問 題 と 目 的
中国においては、1990年代に入ってから、経済の発展により、社会全体の高度な技術者及び高度な専門職への需要が急速に上がり、大学への要請が次第に高まるようになってきた。この状況の下、政府は1998年に大学教育の拡大政策を打ち出した。進学率は1998年の9.8%から、2003年17%まで上昇している。進学率の上昇により、2001年以来大学卒業者の数も毎年27%ずつ増加を続け、2006年までの5年間でその数は3倍となった。しかし、卒業生が年々増加している中、就職状況も厳しくなっている。国家発展改革委員会が発表した「2006年大学卒業生の就職指導書」によれば、1990 年代後半、大学生の就職率が 90%を超えていたが、2006年が、就職率は70%にしか達していなかった。
大学生がスムーズに就職できるように、政府の指導のもとに、2000年頃から、各大学は、「就職指導課」を設置し、それを中心とする就職支援活動を行っている。
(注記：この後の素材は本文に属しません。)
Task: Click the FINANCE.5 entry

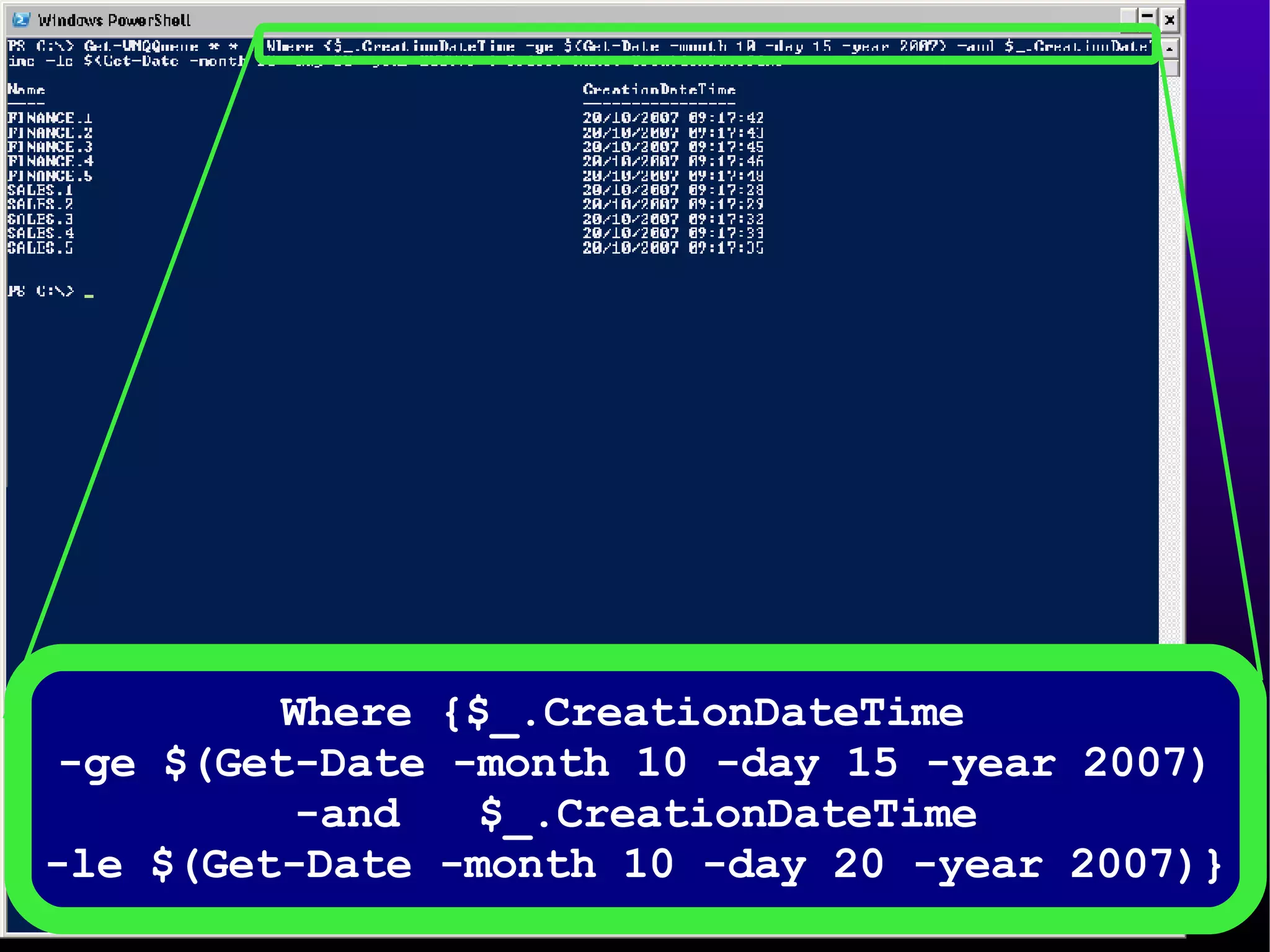Action: click(x=50, y=176)
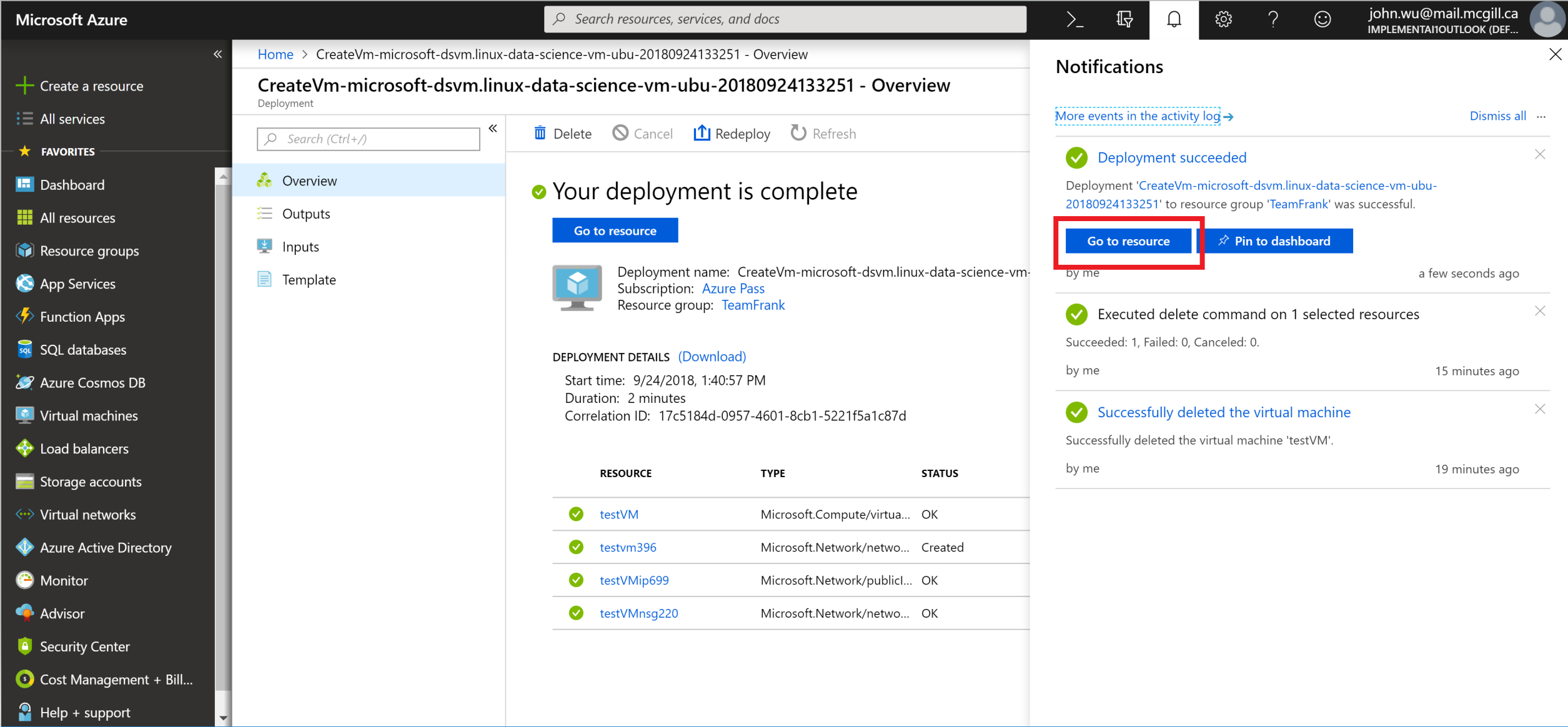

しかし、現実には、その指導活動は採用情報の提示や面接の対策のような活動にとどまり、職業選択に対する個人の能力や興味と職業の関連づけを促すような心理的な指導や介入の支援もほとんど行わなかった。そのため、大学生を取り巻く進路選択が社会問題になっている。
大学生の進路発達過程を解明するにはたくさんの実証研究が必要であると考えられる。そこで、本研究は、中国の大学生に研究対象としてLent, Brown & Hackett(1994)社会・認知的進路理論にもとづく、進路選択に対する自己効力感、結果期待、職業興味と職業志向性の変数を用いて、学年別と男女別の違いを明らかにし、進路選択に対する自己効力感、結果期待が職業興味に及ぼす影響について検討することを第1の目的とする。また専攻分野は職業興味と一定の関係にあるかどうかを考察する。そして、職業興味が両親の学歴・職業といったデモグラフィック要因とどのような関係にあるかを検討することを本研究における第2の目的とする。今日の中国における大学就職指導支援体制改善への取り組みに対して、基礎的な情報や資料の一助となるだろう。